The Commonwealth Director of Public Prosecution’s decision to abandon its legal action under the Proceeds of Crime Act against David Hicks for the proceeds of his book has raised fundamental questions about the plea deal he agreed to and his treatment during his incarceration at Guantanamo Bay.
In a remarkable statement released a short time ago, the CDPP in effect declared it could not rely on evidence from the military commission that convicted Hicks following his plea agreement in 2007, or Hicks’s admissions to the commission, and on that basis, “this office was not in a position to discharge the onus placed upon it to satisfy the court that the admissions should be relied upon and decided that these proceedings should not continue”.
Let’s go back to the deal a desperate Howard government struck with the Bush administration (said to have been negotiated directly with Dick Cheney) in 2007 to remove the internment without trial of Hicks as a political problem. Hicks was banned from speaking to the media for 12 months and from suing the US government for his treatment, and required to withdraw his claims that he’d been abused during his incarceration. On Hicks’ return to Australia, then-Attorney-General Phillip Ruddock told Laurie Oakes “you can’t profit under Australian law from talking about criminal acts in which you have been engaged and we would seek to ensure that he would not be able to profit from any story that he sought to tell.”
Hicks has recounted that he was subjected to beatings before arriving at Guantanamo Bay and then subjected to an extended program of psychological torture while in captivity there, before agreeing to a deal to be returned to Australia. He has said he made the plea deal under duress and feared that he would never leave Guantanamo unless he accepted it.
Hicks’s legal team wanted to use the prosecution to present evidence of the treatment Hicks experienced while at Guantanamo, including evidence from former guard Brandon Neely, who has recounted routine physical abuse of inmates and his own shame at their treatment.
The Commonwealth action against Hicks relied on his plea deal and the admissions made by Hicks as part of the deal. “The evidence available to my office was sufficient to commence those proceedings on the basis that Mr Hicks stood to benefit financially from the commercial exploitation of his notoriety resulting from the commission of a foreign indictable offence,” the CDPP Christopher Craigie SC said in his statement. “The evidence included Mr Hicks’ plea of guilty before the United States Military Commission and admissions made by him before that Commission.”

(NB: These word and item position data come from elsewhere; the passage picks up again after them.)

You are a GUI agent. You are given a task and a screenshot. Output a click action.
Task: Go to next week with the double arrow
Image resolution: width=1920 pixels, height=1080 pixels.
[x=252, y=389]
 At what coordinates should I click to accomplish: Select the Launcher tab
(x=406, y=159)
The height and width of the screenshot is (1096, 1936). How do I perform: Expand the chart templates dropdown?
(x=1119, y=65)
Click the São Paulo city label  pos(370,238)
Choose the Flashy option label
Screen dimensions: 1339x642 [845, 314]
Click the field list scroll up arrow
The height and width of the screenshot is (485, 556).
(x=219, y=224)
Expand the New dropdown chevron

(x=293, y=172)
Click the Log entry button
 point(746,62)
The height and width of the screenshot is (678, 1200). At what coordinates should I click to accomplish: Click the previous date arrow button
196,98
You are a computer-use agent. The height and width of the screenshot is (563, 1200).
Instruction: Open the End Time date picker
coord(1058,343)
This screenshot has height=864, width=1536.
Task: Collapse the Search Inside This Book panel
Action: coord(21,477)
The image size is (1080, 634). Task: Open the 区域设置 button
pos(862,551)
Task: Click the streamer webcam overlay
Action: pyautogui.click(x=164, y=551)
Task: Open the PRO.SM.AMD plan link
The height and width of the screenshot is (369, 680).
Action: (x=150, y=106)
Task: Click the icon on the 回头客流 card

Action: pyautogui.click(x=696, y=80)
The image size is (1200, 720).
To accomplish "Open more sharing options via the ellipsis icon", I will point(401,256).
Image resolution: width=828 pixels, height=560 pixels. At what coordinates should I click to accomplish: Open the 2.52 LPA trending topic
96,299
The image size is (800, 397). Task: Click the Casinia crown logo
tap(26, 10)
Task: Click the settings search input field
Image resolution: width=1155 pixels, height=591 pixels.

However, Craigie said, Hicks had challenged the admissibility of commission evidence ”based upon the conditions and circumstances in which he made the relevant admissions. The challenge also relied upon the fact that Mr Hicks entered what is known in the United States as an “Alford plea”. This is a type of plea not recognised in Australia, whereby a defendant is able to acknowledge that the available evidence is sufficient to prove the case beyond reasonable doubt, without admitting commission of the offences charged.”
Hicks and his lawyers had also ”served evidential material not previously available to the CDPP and AFP.” By declining to proceed and implicitly acknowledging the problematic nature of Hicks’ plea agreement, the CDPP has in effect delivered a telling blow against the Howard government’s deal with the Bush administration and confirmed Hicks’ claim that he made the agreement under duress.
“I’m pleased that they have finally looked closely at the evidence we filed in this case, and seem to have concluded for themselves that it showed that my so-called conviction at Guantanamo was unfair and was obtained through duress,” Hicks said in a media statement today.
The decision is similar to the government’s decision early last year to settle with Mamdouh Habib, who had sued the government for complicity in his torture in Egypt, Guantanamo Bay and elsewhere. Habib has never been charged with any terrorism-related offence (News Ltd was forced to apologise on the weekend for saying so). The prime minister at the time declared that settling was “in the interests of taxpayers”. Exactly which taxpayers, and what their position was under the Howard government, remains unclear.
Like Habib’s claims of torture, Hicks’ will now not be evaluated in independent, formal proceedings that might shed light on his treatment and the role of the Australian and US governments in it.
Hicks and his lawyers were told yesterday of the decision not to proceed, and the matter was finalised with costs in Hicks’ favour this morning.